→ **Aim of the task**:
The job is to find each line of the records below that includes the word "computer" and copy it.

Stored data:
#####

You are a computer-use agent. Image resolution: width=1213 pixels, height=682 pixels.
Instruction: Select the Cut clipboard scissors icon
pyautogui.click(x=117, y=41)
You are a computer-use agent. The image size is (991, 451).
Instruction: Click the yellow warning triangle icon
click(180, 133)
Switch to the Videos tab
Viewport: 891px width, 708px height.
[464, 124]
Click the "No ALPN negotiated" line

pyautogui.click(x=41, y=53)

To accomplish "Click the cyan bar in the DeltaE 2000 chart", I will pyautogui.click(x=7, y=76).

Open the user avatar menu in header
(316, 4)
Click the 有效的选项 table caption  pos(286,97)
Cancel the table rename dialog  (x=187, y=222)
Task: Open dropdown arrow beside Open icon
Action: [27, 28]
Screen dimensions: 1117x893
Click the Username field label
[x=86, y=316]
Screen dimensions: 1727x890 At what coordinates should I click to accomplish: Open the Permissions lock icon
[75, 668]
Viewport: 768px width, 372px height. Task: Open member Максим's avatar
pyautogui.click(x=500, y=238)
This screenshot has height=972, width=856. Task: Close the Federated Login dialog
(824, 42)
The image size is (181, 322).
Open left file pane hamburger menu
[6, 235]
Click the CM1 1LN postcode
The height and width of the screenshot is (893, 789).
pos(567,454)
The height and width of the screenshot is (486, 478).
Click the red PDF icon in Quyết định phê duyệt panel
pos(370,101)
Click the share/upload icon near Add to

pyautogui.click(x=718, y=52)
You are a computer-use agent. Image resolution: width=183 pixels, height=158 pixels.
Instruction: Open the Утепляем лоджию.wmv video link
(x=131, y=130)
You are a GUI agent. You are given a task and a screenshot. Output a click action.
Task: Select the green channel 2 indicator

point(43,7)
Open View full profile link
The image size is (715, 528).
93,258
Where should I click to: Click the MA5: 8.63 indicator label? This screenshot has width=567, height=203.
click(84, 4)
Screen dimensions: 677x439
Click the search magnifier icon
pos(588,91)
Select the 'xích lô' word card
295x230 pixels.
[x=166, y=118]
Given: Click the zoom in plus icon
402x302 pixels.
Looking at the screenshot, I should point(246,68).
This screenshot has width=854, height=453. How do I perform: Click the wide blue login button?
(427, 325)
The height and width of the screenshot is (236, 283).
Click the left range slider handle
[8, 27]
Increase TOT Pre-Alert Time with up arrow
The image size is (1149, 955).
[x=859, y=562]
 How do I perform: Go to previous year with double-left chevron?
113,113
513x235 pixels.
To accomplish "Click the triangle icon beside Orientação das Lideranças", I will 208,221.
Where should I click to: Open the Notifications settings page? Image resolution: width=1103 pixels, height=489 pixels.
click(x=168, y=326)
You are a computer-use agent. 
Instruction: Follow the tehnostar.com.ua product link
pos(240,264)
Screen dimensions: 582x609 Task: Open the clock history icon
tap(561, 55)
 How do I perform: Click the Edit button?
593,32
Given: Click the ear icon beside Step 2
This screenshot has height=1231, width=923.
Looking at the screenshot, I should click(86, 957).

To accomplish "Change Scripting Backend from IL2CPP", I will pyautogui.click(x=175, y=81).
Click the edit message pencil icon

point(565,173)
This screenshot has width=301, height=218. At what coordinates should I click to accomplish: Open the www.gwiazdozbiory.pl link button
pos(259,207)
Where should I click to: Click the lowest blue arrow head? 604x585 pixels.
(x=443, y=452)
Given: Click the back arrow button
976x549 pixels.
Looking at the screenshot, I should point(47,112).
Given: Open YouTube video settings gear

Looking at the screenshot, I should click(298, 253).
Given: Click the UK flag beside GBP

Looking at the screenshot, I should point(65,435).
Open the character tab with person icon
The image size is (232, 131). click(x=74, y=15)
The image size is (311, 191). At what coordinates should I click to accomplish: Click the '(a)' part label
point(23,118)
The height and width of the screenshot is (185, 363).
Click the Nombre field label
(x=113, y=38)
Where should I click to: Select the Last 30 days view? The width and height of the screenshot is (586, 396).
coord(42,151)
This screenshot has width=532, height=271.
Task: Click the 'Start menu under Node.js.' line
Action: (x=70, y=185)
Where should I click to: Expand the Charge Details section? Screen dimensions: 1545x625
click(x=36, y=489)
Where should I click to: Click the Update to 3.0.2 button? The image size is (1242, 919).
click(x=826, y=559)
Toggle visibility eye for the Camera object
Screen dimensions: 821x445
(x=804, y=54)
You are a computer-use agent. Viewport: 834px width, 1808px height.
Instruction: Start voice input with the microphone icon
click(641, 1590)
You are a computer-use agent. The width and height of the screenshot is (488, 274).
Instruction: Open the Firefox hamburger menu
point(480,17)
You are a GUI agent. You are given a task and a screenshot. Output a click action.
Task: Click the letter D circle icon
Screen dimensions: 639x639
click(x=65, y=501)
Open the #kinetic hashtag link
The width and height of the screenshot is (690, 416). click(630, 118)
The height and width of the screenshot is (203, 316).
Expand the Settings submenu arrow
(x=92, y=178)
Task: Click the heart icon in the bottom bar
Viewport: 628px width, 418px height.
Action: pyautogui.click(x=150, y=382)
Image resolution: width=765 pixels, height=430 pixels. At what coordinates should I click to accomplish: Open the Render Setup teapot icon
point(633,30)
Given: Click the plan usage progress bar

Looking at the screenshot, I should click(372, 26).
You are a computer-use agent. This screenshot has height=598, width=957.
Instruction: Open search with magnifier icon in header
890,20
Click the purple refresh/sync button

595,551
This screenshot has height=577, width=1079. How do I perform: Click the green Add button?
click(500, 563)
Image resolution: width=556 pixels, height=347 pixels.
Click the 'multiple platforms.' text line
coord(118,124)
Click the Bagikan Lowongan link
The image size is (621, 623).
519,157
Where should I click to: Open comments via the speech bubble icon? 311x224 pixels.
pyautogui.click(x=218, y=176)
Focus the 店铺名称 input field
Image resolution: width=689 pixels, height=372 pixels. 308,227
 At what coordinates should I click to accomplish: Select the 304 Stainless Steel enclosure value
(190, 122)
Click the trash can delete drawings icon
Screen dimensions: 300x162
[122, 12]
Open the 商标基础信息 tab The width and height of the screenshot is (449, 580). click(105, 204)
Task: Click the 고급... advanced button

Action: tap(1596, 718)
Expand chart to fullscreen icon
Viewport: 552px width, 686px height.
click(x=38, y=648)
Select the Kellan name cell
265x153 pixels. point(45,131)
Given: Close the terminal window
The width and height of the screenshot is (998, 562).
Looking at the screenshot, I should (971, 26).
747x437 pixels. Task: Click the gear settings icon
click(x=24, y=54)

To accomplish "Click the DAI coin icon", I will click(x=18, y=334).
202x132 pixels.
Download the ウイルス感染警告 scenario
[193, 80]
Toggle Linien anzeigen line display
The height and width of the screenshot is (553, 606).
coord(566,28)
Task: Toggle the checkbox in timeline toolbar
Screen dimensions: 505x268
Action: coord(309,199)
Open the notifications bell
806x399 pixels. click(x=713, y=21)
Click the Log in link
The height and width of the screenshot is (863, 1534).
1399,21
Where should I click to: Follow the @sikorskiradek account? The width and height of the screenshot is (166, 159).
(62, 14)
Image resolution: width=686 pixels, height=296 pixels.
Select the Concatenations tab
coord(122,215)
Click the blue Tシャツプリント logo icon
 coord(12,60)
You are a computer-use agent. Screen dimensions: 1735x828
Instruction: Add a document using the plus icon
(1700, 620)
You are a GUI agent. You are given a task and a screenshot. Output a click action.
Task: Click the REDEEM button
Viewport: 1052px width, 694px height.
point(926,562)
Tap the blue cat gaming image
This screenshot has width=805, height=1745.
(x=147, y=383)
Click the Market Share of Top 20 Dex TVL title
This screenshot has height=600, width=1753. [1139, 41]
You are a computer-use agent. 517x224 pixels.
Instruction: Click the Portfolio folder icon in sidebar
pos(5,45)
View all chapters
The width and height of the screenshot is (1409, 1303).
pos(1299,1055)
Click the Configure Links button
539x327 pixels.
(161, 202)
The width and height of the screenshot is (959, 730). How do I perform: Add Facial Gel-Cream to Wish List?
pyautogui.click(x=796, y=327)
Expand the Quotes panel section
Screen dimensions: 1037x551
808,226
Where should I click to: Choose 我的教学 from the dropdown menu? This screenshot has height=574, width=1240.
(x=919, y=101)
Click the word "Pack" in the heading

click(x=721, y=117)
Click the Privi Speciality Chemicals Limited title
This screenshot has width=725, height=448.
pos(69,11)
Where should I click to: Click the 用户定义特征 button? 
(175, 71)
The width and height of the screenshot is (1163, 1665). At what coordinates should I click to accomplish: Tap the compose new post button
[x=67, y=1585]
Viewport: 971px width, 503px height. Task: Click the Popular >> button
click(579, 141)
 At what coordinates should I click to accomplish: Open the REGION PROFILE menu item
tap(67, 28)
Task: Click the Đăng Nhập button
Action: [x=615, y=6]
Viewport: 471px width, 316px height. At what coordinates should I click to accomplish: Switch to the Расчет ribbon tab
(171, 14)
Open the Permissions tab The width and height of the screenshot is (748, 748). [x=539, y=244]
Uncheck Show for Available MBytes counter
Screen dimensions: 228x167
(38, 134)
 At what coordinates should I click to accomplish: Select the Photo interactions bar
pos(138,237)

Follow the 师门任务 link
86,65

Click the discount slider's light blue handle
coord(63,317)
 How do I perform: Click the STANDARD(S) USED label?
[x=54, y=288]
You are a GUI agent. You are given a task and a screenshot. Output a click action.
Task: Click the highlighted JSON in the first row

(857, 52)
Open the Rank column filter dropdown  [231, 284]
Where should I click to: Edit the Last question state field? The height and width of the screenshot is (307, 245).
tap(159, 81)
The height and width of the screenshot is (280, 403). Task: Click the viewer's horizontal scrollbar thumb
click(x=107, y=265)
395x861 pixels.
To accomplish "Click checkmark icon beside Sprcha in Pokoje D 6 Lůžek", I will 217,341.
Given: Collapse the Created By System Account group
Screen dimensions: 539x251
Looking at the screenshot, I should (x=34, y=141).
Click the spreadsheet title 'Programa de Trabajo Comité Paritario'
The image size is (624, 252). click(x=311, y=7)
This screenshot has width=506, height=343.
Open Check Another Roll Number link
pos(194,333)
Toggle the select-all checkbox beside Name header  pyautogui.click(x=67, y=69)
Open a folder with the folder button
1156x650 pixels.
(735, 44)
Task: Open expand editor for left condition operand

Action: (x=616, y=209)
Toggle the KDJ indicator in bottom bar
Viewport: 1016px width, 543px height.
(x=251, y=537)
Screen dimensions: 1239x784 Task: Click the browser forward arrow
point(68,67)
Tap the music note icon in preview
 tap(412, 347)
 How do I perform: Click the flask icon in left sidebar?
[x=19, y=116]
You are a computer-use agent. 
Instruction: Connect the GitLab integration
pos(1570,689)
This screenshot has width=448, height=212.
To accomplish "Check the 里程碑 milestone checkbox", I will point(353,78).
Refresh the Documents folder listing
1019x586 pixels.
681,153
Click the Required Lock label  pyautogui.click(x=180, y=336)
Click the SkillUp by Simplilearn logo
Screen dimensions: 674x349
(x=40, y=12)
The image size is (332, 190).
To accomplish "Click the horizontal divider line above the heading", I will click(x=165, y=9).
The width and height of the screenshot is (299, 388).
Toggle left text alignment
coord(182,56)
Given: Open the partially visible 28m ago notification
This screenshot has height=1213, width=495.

#####

→ **Written reply**:
You are a computer-use agent. Image resolution: width=1213 pixels, height=682 pixels.
You are a computer-use agent. The image size is (991, 451).
You are a computer-use agent. Image resolution: width=183 pixels, height=158 pixels.
You are a computer-use agent. 
You are a computer-use agent. Viewport: 834px width, 1808px height.
You are a computer-use agent. The width and height of the screenshot is (488, 274).
You are a computer-use agent. This screenshot has height=598, width=957.
You are a computer-use agent. Screen dimensions: 1735x828
You are a computer-use agent. 517x224 pixels.
You are a computer-use agent. 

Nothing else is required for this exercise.